For VM-related flows, *VMTP* will automatically create the necessary OpenStack
resources (router, networks, subnets, key pairs, security groups, test VMs)
using the public OpenStack API, install the test tools and then orchestrate
them to gather the throughput measurements then cleanup all related resources
before exiting.
.. _VMTP: https://github.com/openstack/vmtp
Shaker
------
The Shaker_ tool is a tool used and developed by Mirantis to understand the
Data Plane capabilities of an OpenStack deployment. Data Plane testing helps
cloud administrators understand their deployment from the perspective of the
applications that are using the environment. This tool can be used for
deployment planning, environment verification, and troubleshooting.

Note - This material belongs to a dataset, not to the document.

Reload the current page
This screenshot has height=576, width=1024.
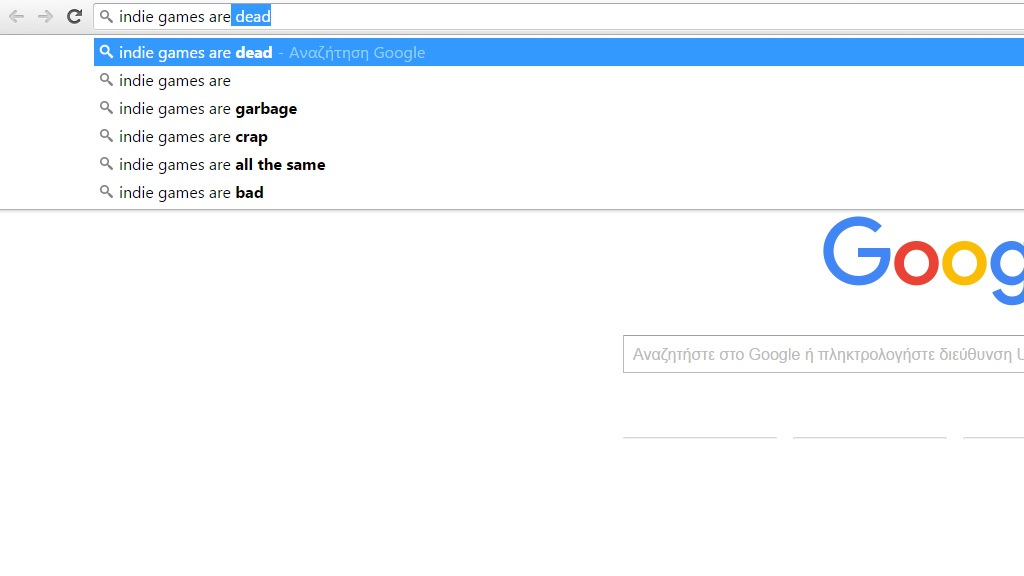coord(74,16)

Today, *Shaker* focuses on network based tests using iperf to drive load across
the network. *Shaker* has future plans to roll out testing to evaluate I/O and
CPU.
*Shaker* utilizes Heat (OpenStack Orchestration) templates to deploy and
execute Data Plane tests. It deploys a number of agents/compute nodes that all
report back to a centralized *Shaker* server.
The server is executed by *shaker* command and is responsible for deployment of
instances, execution of tests as specified in the scenario, for results
processing and report generation. The agent is light-weight and polls tasks
from the server and replies with the results. Agents have connectivity to the
server, but the server does not (so it is easy to keep agents behind NAT).
*Shaker* runs three types of network tests with many different options
(including TCP and UDP). Below is a summary of the tests and their
characteristics:
* type of the test:
* VMs in the same network (L2)
* VMs in a different network (L3 East/West)
* VMs hitting external IP addresses (L3 North/South)
* communication: either floating IPs or SNAT/internal
* number of VMs: from 1 to *N/2*, where *N* is number of compute nodes
available
* external hosts to use: static hard coded
* VM placement:
* one VM per compute
* two VMs per compute
* two VMs per compute (different networks)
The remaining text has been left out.